Tandy acquired Memorex's consumer brand in 1982, subsequently expanding the product line so that by 1989 it included more than 120 items across seven product categories. The Memorex brand subsequently passed through several corporate owners and, as of 2026, is owned by Finest Brands, Inc.
Memorex consumer products are presently marketed by Mizari Enterprises, Inc.

In 1982, Memorex was bought by Burroughs for its enterprise businesses. The company's consumer business, was sold to Tandy. Over the next six years, Burroughs and its successor Unisys shut down, sold off or spun out the various remaining parts of Memorex.

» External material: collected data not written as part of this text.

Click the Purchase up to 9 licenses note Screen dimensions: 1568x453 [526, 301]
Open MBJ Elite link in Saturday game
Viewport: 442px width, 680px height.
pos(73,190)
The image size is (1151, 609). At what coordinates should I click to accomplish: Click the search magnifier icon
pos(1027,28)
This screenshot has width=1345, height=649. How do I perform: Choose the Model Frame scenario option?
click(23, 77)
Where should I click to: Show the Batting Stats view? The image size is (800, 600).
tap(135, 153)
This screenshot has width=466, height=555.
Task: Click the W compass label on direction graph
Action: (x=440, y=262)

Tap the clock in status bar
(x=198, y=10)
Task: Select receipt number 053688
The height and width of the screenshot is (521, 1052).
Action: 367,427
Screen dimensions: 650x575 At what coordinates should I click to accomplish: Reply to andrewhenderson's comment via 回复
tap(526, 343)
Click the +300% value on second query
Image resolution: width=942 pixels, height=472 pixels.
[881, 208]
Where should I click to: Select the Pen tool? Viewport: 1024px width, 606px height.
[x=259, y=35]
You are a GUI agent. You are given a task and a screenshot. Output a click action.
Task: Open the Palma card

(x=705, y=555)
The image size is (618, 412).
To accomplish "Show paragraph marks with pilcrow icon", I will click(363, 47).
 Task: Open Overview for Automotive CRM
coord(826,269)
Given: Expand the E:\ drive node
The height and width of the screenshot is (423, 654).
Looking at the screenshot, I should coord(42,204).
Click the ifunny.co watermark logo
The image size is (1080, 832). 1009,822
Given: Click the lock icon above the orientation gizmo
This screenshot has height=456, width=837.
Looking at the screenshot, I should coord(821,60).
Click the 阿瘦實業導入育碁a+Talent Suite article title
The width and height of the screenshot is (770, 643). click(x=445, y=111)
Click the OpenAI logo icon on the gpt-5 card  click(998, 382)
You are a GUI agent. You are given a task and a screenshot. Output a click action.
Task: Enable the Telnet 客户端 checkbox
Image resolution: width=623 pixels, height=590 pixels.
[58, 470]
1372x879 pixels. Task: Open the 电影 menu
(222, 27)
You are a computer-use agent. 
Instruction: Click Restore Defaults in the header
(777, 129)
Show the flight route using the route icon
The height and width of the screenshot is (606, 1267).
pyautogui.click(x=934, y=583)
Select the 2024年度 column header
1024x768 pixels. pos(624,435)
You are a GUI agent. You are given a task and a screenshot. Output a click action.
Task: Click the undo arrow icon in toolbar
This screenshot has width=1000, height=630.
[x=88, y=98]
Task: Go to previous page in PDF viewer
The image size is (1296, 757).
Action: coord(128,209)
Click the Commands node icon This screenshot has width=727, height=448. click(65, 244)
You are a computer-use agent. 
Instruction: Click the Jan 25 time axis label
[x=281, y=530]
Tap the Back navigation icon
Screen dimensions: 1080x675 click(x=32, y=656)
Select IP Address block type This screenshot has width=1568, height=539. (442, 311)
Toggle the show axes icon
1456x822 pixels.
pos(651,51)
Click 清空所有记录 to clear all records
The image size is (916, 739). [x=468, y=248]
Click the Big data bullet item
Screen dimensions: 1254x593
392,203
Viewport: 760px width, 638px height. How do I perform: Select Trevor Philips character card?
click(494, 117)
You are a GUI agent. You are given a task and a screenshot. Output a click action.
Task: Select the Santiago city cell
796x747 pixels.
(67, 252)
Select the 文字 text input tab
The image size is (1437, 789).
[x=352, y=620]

The computer media, communications and IBM end user sales and service organization were spun out as Memorex International. In 1988, Memorex International acquired the Telex Corporation becoming Memorex Telex NV, a corporation based in the Netherlands, which survived as an entity until the middle 1990s. The company evolved into a provider of information technology solutions including the distribution and integration of data network and storage products and the provision of related services in 18 countries worldwide. As late as 2006, several pieces existed as subsidiaries of other companies, see e.g., Memorex Telex Japan Ltd a subsidiary of Kanematsu or Memorex Telex (UK) Ltd. a subsidiary of EDS Global Field Services.

==Timeline==

- 1961 – Memorex is founded by Laurence L. Spitters, Arnold T. Challman, Donald F. Eldridge and W Lawrence Noon with Spitters as president.
- 1962 – Memorex is one of the early independent companies to ship computer tape.
- May 1965 – Memorex IPO's at $25 and closes at $32.
- 1966 – Memorex is first independent company to ship a disk pack.
- Jun 1968 – Memorex is first to ship an IBM-plug-compatible disk drive
- 1970 – Memorex ships 1270 Communications Controller, an IBM 27xx/37xx compatible terminal controller
- 1971 – With CBS, Memorex forms CMX Systems, a company formed to design videotape editing systems
- Sep 1971 – Memorex launches its consumer tape business
- 1972 – Memorex launches its "Is it live, or is it Memorex?" campaign
- Apr 1981 – Burroughs acquires Memorex
- Apr 1982 – Burroughs sells Memorex consumer brand to Tandy
- May 1985 – Burroughs exits OEM disk drive business, selling sales and service to Toshiba
- Sep 1986 – Burroughs acquires Sperry
- Dec 1986 – Unisys spins off Memorex Media, Telecommunications and International businesses as Memorex International NV.
- Jan 1988 – Memorex-Telex merger
- Dec 1988 – Unisys mainly shuts down large disk business and spins off service and repair as Sequel.
- Nov 1993 – Tandy sells Memorex consumer brand to Hanny Holdings of Hong Kong
- Oct 1996 – The U.S. operations of Memorex Telex NV filed for bankruptcy and with court approval were sold November 1, 1996.
- Jan 2006 – Imation acquires Memorex brand for $330 million.
- Jan 2016 – Imation closed on the sale of its Memorex trademark and two associated trademark licenses to DPI Inc., a St. Louis-based branded consumer electronics company for $9.4 million.
- Jan 2024 – Finest Brands, Inc. a Los Angeles-based brand management firm, announces its acquisition of the Memorex brand, its associated global trademark and IP portfolio and its licensees. The terms of the deal were not disclosed.